- [Exercise task 1]:
Copy the advice column about the too-late intervention word for word, in full.

- [Document text]:
────────────────
The Intervention Came Too Late

By Cheryl Lavin

October 1, 2017 4 min read

Should children interfere in the lives of their adult parents?

That was basically the question that DAUGHTER OF SWINGING SENIOR asked.

She was worried about her mother. Her father had died and her mother was dating a man 10 years her junior. The man said he was divorced and living alone in a small, rundown house. But he spent several nights a week, and all holidays, living in a home with his married daughter and his ex-wife.

DSS asked, "Isn't this odd?"

Oh, yeah.

Her mother once spent the weekend with him and his ex-wife.

"She says this is all acceptable behavior under the 'new rules' for senior dating. Is there any such thing?"

I told her there are a lot of new rules, but three-way housekeeping isn't one of them.

"Something is so obviously wrong that it may be time for an intervention."

DAUGHTER OF A SWINGING SENIOR has written back ...

"Her boyfriend is gone and so is her house. She acts like both losses are just bad luck. The first loss was par for the course from what I could see, but the second came as a shock because she had assured us a couple of years ago that her house was paid off. The next thing we knew, the house was in foreclosure. Now she's living with my sister.
────────────────
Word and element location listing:

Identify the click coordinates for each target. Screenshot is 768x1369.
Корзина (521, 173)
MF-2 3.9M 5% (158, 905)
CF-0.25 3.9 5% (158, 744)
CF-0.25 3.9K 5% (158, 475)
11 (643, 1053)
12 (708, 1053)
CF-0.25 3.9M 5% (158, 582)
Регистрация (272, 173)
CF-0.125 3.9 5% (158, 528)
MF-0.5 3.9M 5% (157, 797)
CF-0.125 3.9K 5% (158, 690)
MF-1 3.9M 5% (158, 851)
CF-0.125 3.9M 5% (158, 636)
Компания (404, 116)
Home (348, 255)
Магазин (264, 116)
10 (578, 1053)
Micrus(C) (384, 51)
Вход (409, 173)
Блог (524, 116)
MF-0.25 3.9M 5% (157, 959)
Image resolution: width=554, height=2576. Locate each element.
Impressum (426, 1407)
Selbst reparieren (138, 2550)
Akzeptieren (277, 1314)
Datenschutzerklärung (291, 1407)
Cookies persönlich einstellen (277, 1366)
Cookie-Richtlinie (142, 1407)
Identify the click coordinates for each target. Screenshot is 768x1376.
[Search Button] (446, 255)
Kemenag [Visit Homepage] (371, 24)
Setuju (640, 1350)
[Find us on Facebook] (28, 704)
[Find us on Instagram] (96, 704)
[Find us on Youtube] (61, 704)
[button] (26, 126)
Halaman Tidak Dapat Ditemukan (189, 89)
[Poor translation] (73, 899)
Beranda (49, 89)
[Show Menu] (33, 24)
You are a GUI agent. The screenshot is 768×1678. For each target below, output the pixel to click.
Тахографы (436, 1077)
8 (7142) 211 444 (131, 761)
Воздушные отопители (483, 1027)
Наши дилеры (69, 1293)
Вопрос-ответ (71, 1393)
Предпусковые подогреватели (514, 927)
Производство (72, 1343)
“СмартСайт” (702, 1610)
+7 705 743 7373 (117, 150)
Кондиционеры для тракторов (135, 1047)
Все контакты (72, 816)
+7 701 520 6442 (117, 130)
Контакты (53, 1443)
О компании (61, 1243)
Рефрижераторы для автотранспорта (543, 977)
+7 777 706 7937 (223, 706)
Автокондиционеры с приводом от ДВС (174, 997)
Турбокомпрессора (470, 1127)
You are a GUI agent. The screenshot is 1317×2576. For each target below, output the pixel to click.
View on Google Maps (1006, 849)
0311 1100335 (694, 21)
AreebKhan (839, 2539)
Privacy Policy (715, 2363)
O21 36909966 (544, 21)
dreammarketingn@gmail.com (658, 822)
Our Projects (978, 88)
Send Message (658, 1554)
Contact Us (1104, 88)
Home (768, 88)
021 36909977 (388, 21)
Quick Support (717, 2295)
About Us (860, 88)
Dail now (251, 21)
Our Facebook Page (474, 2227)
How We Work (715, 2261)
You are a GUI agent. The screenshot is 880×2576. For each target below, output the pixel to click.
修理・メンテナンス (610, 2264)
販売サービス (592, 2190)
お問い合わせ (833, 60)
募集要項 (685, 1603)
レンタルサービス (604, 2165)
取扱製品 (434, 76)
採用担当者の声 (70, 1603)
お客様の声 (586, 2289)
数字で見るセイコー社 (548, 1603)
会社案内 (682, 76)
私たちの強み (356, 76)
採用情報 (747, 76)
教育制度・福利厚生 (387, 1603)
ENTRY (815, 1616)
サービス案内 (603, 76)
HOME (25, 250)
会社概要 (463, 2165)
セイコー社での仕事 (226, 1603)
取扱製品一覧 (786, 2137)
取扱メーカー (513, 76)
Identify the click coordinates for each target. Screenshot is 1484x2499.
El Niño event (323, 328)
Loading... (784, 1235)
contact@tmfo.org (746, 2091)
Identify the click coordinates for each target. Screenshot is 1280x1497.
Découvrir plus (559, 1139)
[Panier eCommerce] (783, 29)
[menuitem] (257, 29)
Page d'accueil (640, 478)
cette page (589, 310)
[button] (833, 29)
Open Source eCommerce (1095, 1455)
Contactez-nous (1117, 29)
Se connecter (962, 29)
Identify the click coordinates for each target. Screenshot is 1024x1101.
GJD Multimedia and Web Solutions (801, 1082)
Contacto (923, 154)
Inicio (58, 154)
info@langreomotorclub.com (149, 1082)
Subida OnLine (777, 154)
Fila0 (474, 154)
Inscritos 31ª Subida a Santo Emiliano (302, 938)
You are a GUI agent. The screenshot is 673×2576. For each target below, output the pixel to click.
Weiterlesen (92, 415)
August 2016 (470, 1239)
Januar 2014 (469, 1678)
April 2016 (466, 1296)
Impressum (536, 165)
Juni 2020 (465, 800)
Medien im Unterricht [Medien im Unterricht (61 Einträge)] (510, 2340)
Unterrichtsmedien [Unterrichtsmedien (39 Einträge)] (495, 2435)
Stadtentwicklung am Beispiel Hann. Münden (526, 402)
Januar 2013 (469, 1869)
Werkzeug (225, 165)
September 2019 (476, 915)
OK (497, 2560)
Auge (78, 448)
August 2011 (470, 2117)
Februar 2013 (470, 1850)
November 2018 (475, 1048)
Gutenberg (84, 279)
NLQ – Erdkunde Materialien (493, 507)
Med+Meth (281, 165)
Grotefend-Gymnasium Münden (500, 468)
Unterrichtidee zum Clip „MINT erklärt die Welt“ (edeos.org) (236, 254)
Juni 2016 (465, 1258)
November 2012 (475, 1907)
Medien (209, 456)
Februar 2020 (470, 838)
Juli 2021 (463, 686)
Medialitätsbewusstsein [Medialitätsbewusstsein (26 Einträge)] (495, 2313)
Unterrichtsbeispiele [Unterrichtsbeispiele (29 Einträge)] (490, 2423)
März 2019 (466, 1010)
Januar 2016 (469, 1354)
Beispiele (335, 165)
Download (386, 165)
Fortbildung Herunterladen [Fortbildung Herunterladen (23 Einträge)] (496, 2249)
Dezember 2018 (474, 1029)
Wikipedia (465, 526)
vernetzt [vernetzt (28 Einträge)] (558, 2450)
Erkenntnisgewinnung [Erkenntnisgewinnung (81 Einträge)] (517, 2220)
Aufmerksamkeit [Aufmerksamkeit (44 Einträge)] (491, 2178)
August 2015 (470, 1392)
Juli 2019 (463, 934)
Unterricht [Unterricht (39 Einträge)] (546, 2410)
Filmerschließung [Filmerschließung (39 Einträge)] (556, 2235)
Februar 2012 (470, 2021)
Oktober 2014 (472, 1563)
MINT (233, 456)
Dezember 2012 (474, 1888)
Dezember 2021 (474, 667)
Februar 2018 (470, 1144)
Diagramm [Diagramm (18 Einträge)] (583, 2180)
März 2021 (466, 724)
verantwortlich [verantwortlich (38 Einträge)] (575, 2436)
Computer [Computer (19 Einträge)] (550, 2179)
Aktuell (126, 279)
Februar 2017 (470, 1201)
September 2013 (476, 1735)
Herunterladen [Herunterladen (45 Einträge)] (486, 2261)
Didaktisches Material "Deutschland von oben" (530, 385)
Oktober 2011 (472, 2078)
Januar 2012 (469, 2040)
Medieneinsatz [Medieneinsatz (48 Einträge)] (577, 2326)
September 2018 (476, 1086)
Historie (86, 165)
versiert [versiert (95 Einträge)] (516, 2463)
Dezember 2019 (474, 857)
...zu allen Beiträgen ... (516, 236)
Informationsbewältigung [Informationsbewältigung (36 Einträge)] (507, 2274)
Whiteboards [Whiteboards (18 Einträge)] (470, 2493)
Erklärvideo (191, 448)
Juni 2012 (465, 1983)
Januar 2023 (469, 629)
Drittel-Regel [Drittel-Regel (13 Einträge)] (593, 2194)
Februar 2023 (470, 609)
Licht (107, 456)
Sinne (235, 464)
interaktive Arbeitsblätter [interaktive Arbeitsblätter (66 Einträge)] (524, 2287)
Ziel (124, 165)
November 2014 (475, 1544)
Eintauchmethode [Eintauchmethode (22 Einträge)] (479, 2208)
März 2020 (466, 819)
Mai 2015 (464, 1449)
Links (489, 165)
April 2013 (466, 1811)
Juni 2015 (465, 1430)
────────────────
- [Exercise task 2]:
In the listing, change "Our Projects" to "Our Portfolio" from the line with "Предпусковые подогреватели (514, 927)" up to and including the line with "取扱メーカー (513, 76)", and give back only those lines, otherwise unchanged.

- [Solution 1]:
The Intervention Came Too Late

By Cheryl Lavin

October 1, 2017 4 min read

Should children interfere in the lives of their adult parents?

That was basically the question that DAUGHTER OF SWINGING SENIOR asked.

She was worried about her mother. Her father had died and her mother was dating a man 10 years her junior. The man said he was divorced and living alone in a small, rundown house. But he spent several nights a week, and all holidays, living in a home with his married daughter and his ex-wife.

DSS asked, "Isn't this odd?"

Oh, yeah.

Her mother once spent the weekend with him and his ex-wife.

"She says this is all acceptable behavior under the 'new rules' for senior dating. Is there any such thing?"

I told her there are a lot of new rules, but three-way housekeeping isn't one of them.

"Something is so obviously wrong that it may be time for an intervention."

DAUGHTER OF A SWINGING SENIOR has written back ...

"Her boyfriend is gone and so is her house. She acts like both losses are just bad luck. The first loss was par for the course from what I could see, but the second came as a shock because she had assured us a couple of years ago that her house was paid off. The next thing we knew, the house was in foreclosure. Now she's living with my sister.

- [Solution 2]:
Предпусковые подогреватели (514, 927)
Производство (72, 1343)
“СмартСайт” (702, 1610)
+7 705 743 7373 (117, 150)
Кондиционеры для тракторов (135, 1047)
Все контакты (72, 816)
+7 701 520 6442 (117, 130)
Контакты (53, 1443)
О компании (61, 1243)
Рефрижераторы для автотранспорта (543, 977)
+7 777 706 7937 (223, 706)
Автокондиционеры с приводом от ДВС (174, 997)
Турбокомпрессора (470, 1127)
You are a GUI agent. The screenshot is 1317×2576. For each target below, output the pixel to click.
View on Google Maps (1006, 849)
0311 1100335 (694, 21)
AreebKhan (839, 2539)
Privacy Policy (715, 2363)
O21 36909966 (544, 21)
dreammarketingn@gmail.com (658, 822)
Our Portfolio (978, 88)
Send Message (658, 1554)
Contact Us (1104, 88)
Home (768, 88)
021 36909977 (388, 21)
Quick Support (717, 2295)
About Us (860, 88)
Dail now (251, 21)
Our Facebook Page (474, 2227)
How We Work (715, 2261)
You are a GUI agent. The screenshot is 880×2576. For each target below, output the pixel to click.
修理・メンテナンス (610, 2264)
販売サービス (592, 2190)
お問い合わせ (833, 60)
募集要項 (685, 1603)
レンタルサービス (604, 2165)
取扱製品 (434, 76)
採用担当者の声 (70, 1603)
お客様の声 (586, 2289)
数字で見るセイコー社 (548, 1603)
会社案内 (682, 76)
私たちの強み (356, 76)
採用情報 (747, 76)
教育制度・福利厚生 (387, 1603)
ENTRY (815, 1616)
サービス案内 (603, 76)
HOME (25, 250)
会社概要 (463, 2165)
セイコー社での仕事 (226, 1603)
取扱製品一覧 (786, 2137)
取扱メーカー (513, 76)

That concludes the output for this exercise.